Applying pod security policies to CE pods

  • To run the CE pods with operating characteristics described above, create a custom PodSecurityPolicy that allows the same:
apiVersion: policy/v1beta1
kind: PodSecurityPolicy
metadata:
name: litmus
annotations:
seccomp.security.alpha.kubernetes.io/allowedProfileNames: '*'
spec:
privileged: true
# Required to prevent escalations to root.
allowPrivilegeEscalation: true
# Allow core volume types.
volumes:
# To mount script files/templates like ssm-docs in experiment
- 'configMap'
# Used for chaos injection like io chaos
- 'emptyDir'
- 'projected'
# To authenticate with different cloud providers
- 'secret'
# To derive the experiment pod name in the experimemnt
- 'downwardAPI'
# Assume that persistentVolumes set up by the cluster admin are safe to use.
- 'persistentVolumeClaim'
# To mount the socket path directory used to perform container runtime operations
- 'hostPath'

allowedHostPaths:
# substitutes this path with an appropriate socket path
# ex: '/var/run/docker.sock', '/run/containerd/containerd.sock', '/run/crio/crio.sock'
- pathPrefix: "/run/containerd/containerd.sock"
# substitutes this path with an appropriate container path
# ex: '/var/lib/docker/containers', '/var/lib/containerd/io.containerd.runtime.v1.linux/k8s.io', '/var/lib/containers/storage/overlay/'
- pathPrefix: "/var/lib/containerd/io.containerd.runtime.v1.linux/k8s.io"

allowedCapabilities:
# NET_ADMIN & SYS_ADMIN: used in network chaos experiments to perform
# network operations (running tc command in network ns of target container).
- "NET_ADMIN"
# SYS_ADMIN: used in stress chaos experiment to perform cgroup operations.
- "SYS_ADMIN"
hostNetwork: false
hostIPC: false
# To run fault injection on a target container using pid namespace.
# It is used in stress, network, dns and http experiments.
hostPID: true
seLinux:
# This policy assumes the nodes are using AppArmor rather than SELinux.
rule: 'RunAsAny'
supplementalGroups:
rule: 'MustRunAs'
ranges:
# Forbid adding the root group.
- min: 1
max: 65535
fsGroup:
rule: 'MustRunAs'
ranges:
# Forbid adding the root group.
- min: 1
max: 65535
readOnlyRootFilesystem: false
note

This PodSecurityPolicy is a sample configuration which works for a majority of the use cases. It is left to the user's discretion to modify it based on their environment. For example, if the experiment doesn't need the socket file to be mounted, allowedHostPaths can be excluded from the PSP specification. In case of CRI-O runtime, network-chaos tests need the chaos pods to execute in privileged mode. Different PSP configurations can be used in different namespaces based on the chaos experiments installed or executed in them.

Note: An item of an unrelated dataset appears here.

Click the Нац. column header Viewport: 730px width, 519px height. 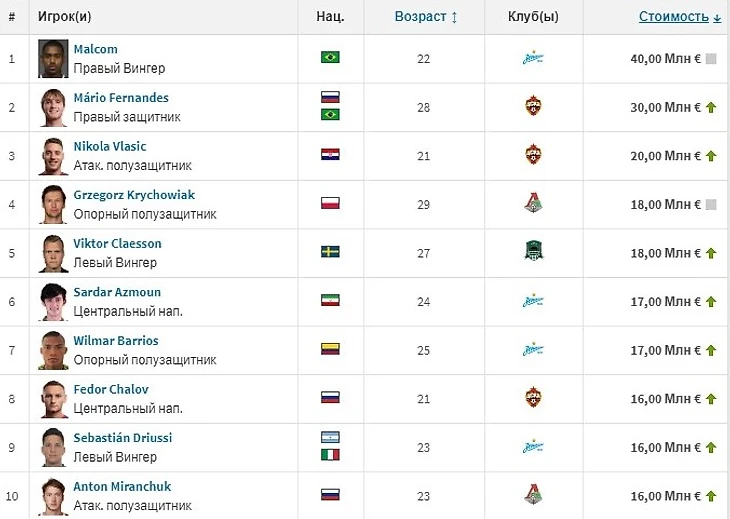click(x=330, y=17)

  • Subscribe to the created PSP in the experiment RBAC (or in the admin-mode RBAC, as applicable). For example, the pod-delete experiment RBAC instrumented with the PSP is shown below:
---
apiVersion: v1
kind: ServiceAccount
metadata:
name: pod-delete-sa
namespace: default
labels:
name: pod-delete-sa
app.kubernetes.io/part-of: litmus
---
apiVersion: rbac.authorization.k8s.io/v1
kind: Role
metadata:
name: pod-delete-sa
namespace: default
labels:
name: pod-delete-sa
app.kubernetes.io/part-of: litmus
rules:
- apiGroups: [""]
resources: ["pods","events"]
verbs: ["create","list","get","patch","update","delete","deletecollection"]
- apiGroups: [""]
resources: ["pods/exec","pods/log","replicationcontrollers"]
verbs: ["create","list","get"]
- apiGroups: ["batch"]
resources: ["jobs"]
verbs: ["create","list","get","delete","deletecollection"]
- apiGroups: ["apps"]
resources: ["deployments","statefulsets","daemonsets","replicasets"]
verbs: ["list","get"]
- apiGroups: ["apps.openshift.io"]
resources: ["deploymentconfigs"]
verbs: ["list","get"]
- apiGroups: ["argoproj.io"]
resources: ["rollouts"]
verbs: ["list","get"]
- apiGroups: ["litmuschaos.io"]
resources: ["chaosengines","chaosexperiments","chaosresults"]
verbs: ["create","list","get","patch","update"]
- apiGroups: ["policy"]
resources: ["podsecuritypolicies"]
verbs: ["use"]
resourceNames: ["litmus"]
---
apiVersion: rbac.authorization.k8s.io/v1
kind: RoleBinding
metadata:
name: pod-delete-sa
namespace: default
labels:
name: pod-delete-sa
app.kubernetes.io/part-of: litmus
roleRef:
apiGroup: rbac.authorization.k8s.io
kind: Role
name: pod-delete-sa
subjects:
- kind: ServiceAccount
name: pod-delete-sa
namespace: default
  • Execute the ChaosEngine and verify that the CE experiment pods have been created successfully.